Goodyear outlines three-year plan to increase segment operating income

By Lisa Kerner

Charlotte, N.C., Sept. 20 - Goodyear Tire & Rubber Co. chairman and chief executive officer Rich Kramer highlighted three things he wanted investors to keep in mind on Friday during the company's annual investor day in New York.

"We're reconfirming our 2013 outlook at the high end of our guidance, (and) secondly, we're setting new targets for the next three years," said Kramer.

In addition, Goodyear announced the reinstatement of a quarterly cash dividend on its common stock and a $100 million share repurchase program.

The company last paid a common stock dividend in December 2002.

Goodyear's directors declared a quarterly dividend of five cents per share of common stock, payable Dec. 1, 2013 to shareholders of record as of Nov. 1.

Fixing the balance sheet

Executive vice president and chief financial officer Darren Wells outlined the ups and downs of the Akron, Ohio-based tire manufacturer's last several years, from 2001 to 2003 when operating was more about survival through a period of turnaround through 2007. Goodyear achieved record results during the years 2010 through 2013. Looking ahead, Kramer said the company is targeting consistent segment operating income from 2014 through 2016.

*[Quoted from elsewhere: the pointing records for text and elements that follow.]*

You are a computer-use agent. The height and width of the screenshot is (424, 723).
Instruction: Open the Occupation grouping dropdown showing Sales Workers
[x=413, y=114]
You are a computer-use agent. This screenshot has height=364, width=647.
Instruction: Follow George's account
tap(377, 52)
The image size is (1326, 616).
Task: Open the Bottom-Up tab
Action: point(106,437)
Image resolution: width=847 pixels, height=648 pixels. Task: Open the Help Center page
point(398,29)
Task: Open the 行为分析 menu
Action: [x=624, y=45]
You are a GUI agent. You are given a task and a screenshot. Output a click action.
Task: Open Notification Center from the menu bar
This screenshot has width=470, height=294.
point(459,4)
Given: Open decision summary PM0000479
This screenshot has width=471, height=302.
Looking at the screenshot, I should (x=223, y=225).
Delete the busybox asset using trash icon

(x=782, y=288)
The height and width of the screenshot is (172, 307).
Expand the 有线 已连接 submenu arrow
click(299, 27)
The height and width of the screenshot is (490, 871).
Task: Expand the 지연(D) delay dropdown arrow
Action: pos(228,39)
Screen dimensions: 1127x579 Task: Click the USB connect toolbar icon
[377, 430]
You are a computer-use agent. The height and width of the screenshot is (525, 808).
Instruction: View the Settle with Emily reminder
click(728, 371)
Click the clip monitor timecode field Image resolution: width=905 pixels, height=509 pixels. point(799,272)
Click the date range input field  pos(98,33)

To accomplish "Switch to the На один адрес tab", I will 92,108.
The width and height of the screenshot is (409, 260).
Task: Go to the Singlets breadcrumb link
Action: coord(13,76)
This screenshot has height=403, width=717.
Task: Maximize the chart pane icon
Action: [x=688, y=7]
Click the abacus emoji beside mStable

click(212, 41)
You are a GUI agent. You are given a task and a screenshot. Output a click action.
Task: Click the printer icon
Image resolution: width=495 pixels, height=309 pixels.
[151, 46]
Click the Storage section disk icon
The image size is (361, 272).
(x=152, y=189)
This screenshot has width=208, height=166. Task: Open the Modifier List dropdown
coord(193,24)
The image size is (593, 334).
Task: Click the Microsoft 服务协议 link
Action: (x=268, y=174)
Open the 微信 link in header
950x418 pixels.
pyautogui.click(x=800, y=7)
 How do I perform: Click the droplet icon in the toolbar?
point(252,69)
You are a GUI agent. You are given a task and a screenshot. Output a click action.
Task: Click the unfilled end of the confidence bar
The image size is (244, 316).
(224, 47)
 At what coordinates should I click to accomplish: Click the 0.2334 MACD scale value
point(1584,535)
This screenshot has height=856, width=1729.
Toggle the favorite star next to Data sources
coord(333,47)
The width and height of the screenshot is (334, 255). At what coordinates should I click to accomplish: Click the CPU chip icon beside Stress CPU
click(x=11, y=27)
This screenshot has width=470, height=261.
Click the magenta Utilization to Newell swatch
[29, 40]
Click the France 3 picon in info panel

Kramer spent some time discussing the company's capex projects before moving on to capital allocation.

Cumulatively, for the three years 2014 to 2016, Goodyear expects SOI earnings growth of $5.5 billion to $5.8 billion, or annual growth of 10% to 15%. Subtracting corporate costs and adding in both depreciation and pension expenses, the company expects EBITDAP of between $7.8 billion and $8.2 billion.

For 2013, Goodyear's outlook for segment operating income is about $1.5 billion.

According to Kramer, for those three years it will take between $4 billion and $4.6 billion to maintain the business, leaving about $3.6 billion to $3.8 billion of cash available for deployment.

The cumulative cash would most likely be deployed as follows, he said: $300 million to $400 million to the shareholder return program, $1.1 billion to $1.3 billion for growth capex, $1.4 billion to $1.7 billion towards debt repayment/pension funding and $500 million to $700 million for restructurings.

"Fixing the balance sheet is an objective we've had for many years," said the CFO.

In 2013, Kramer said spending will be focused on three areas: achieving the 2.5 times leverage objective, getting out from under the unfunded pension obligation, which may mean looking to the market next year, and working on running the business with less cash on the balance sheet.

Reaching the 2.5 times leverage objective is not just about "hitting the target," Kramer said. It also means getting the cost of capital now, gaining consistent access to low-cost capital as well as placing debt overseas, and improving balance sheet efficiency.

Kramer reiterated that questions about pension funding were answered earlier in the year but noted that money for funding the hourly workers' pension fund would come from debt, financing or a combination of cash and debt.